Rather than surrender his command, Field Marshal Model dissolved Army Group B on 15 April. Already on 7 April the extent of the American advance to central Germany had made any breakout impossible. Model's chief of staff Carl Wagener urged him to save the lives of German soldiers and civilians by capitulating. Model refused, as he knew Hitler would not authorize it. In addition, he could not reconcile surrender with the demands he placed on his officers and men throughout the war and his career. But he also wanted to save as many lives as possible for the post-war rebuilding. He decreed the discharging of all youths and older men from the army. By 17 April ammunition supplies would be exhausted, so the non-combatant troops would be allowed to surrender on that day. All combat troops were to either break out in organized formations or drop their weapons and go home, an implicit authority to surrender.

Even before this order was fully transmitted, German resistance began to completely collapse on 16 April as the remnants of German divisions and corps surrendered en masse. 5th Panzer Army commander Josef Harpe was captured by paratroopers of the 17th Airborne Division on 17 April while trying to cross the Rhine to German forces in the Netherlands. The commander of the Allied XVIII Airborne Corps, Matthew Ridgway, sent an aide bearing a white flag to Army Group B's headquarters, calling on Model to surrender but the field marshal refused, citing his oath to Hitler. When asked for instructions by the squad leader of a German unit that was still armed, Model told them to go home as their fight was over. He then shook their hands and wished them luck.

The western part of the pocket continued weak resistance until 18 April. Model tried to get to the Harz mountains through the American lines in a small column, but could not make it. Rather than surrender and face trial for war crimes, he committed suicide.

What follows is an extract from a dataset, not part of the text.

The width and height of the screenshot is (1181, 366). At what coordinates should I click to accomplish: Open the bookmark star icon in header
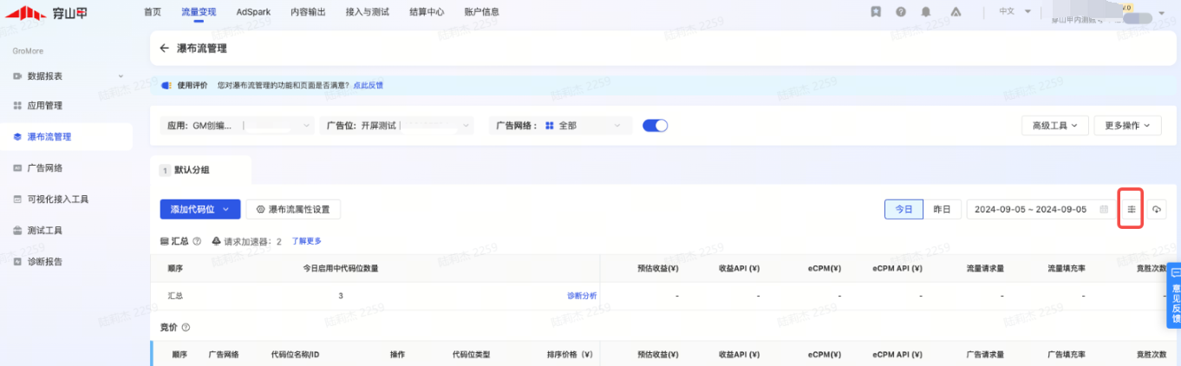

German anti-Nazi resistance groups in Düsseldorf attempted to surrender the city to the Allied armies in the so-called "Aktion Rheinland" in order to spare Düsseldorf from further destruction. However, SS units were able to crush the resistance, and executed a number of those involved. Executions of foreign laborers and political prisoners by the Gestapo had already been occurring since February. The act of resistance did accomplish a cancellation of further bombings on the city by another 800 bombers, through contact with the Americans. Düsseldorf was captured by Americans on 18 April without any notable fighting.

==Aftermath==
===Casualties===
The 317,000 German soldiers from the Ruhr pocket, and some civilians, were imprisoned in the Rheinwiesenlager (in English, "Rhine meadow camp") near Remagen, a temporary prison enclosure.

The Americans suffered c.10,000 casualties while reducing the pocket. The Ninth Army lost 341 killed, 121 missing and just under 2,000 wounded. The First Army lost three times more, which brought the U.S. casualties to 10,000. The divisions of III Corps lost 291 killed, 88 missing and 1,356 wounded, while the 8th Division of the XVIII Airborne Corps lost 198 killed, 101 missing and 1,238 wounded. Casualty totals for the Fifteenth United States Army units on the western edge of the pocket are not listed in the official U.S. history.

The Americans liberated hundreds of thousands of hungry, diseased, and weakened prisoners-of-war and slave laborers, the former consisting mainly of Red Army soldiers who were very happy at their liberation. However, the liberated slaves tended to loot and terrorize the German population once released, and to clog up the roads in front of the U.S. columns. The German civilians were incredulous at Germany's defeat. The Americans also witnessed the destruction inflicted on Ruhr cities and towns by the Allied bombing campaigns; in many cities the U.S. troops wrested control of there was nothing but rubble, block after block. However, most of the German industrial machinery, situated in protected or decentralized locations, had survived the onslaught, unharmed, or required only minor repairs. Such equipment was quickly made operational after its capture.